加藤和彦

映画を観てから加藤和彦の作品を聴き直している。『それから先のことは』がやはりいいなと思ったことがひとつ,それと『あの頃,マリー・ローランサン』から加藤和彦の歌い方が変わったことにも気づいた。

『あの頃,マリー・ローランサン』がリリースされたとき,メディアの取材をよく目にしたし,坂本龍一のサウンドストリートにもゲスト出演したはずだ。シュリンクされたジャケットを開くと,当時,増えていたレンタルレコード店についてリスナーへのメッセージのようなカードが入っていたことを覚えている。

で,歌い方の変化について,もともと加藤和彦は低音で勝負するような歌い方はしなくて,泉谷しげるが“ふわふわおじさん”と称したように高音のあまり安定しないボーカルスタイルが売りというか,魅力だった。

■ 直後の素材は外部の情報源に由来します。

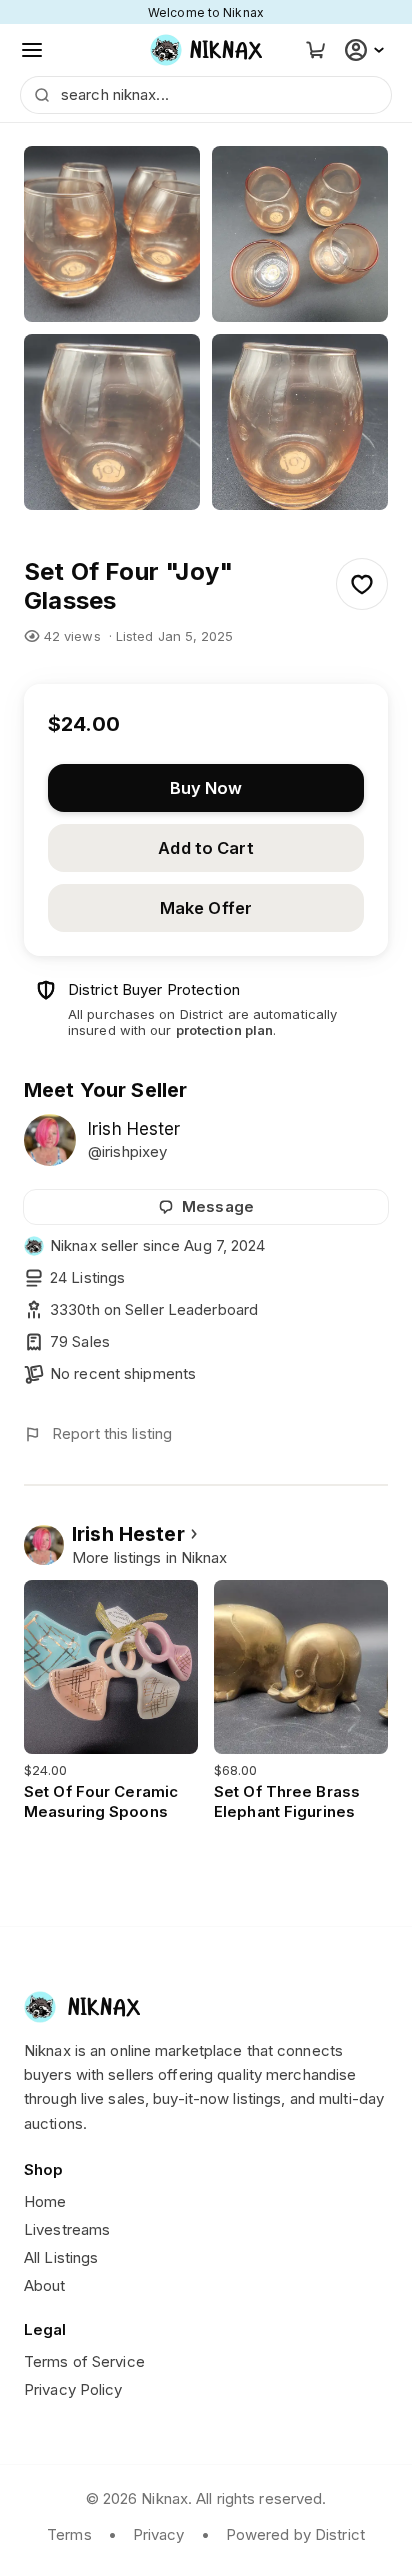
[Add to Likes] (362, 584)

低音で歌った曲はミカ・バンドの「サイクリング・ブギ」くらいしか思いつかない。

『それから先のことは』と『ガーディニア』の,あるかどうか調べていないけれど低音で歌う箇所は印象に残っていない。ヨーロッパ三部作であっても,たとえば「トロカデロ」なんて,『あの頃,マリー・ローランサン』以降の加藤和彦であればキーを下げて歌うかもしれないけれど,高いキーで安定しない感じがとてもよかったのだ。

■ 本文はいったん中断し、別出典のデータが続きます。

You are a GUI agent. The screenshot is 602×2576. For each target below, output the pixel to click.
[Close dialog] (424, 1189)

『あの頃,マリー・ローランサン』以降はそこに,ひっかかるような低音が加わることになる。でも,ひっかかるような低音は必要ないのではないかと思った。みずから失敗作と呼ぶ『マルタの鷹』は低音のひっかかりが顕著で,こんなふうに歌わなくても,不安定な高音だけで歌ったほうがどれほどかっこいいだろうかと。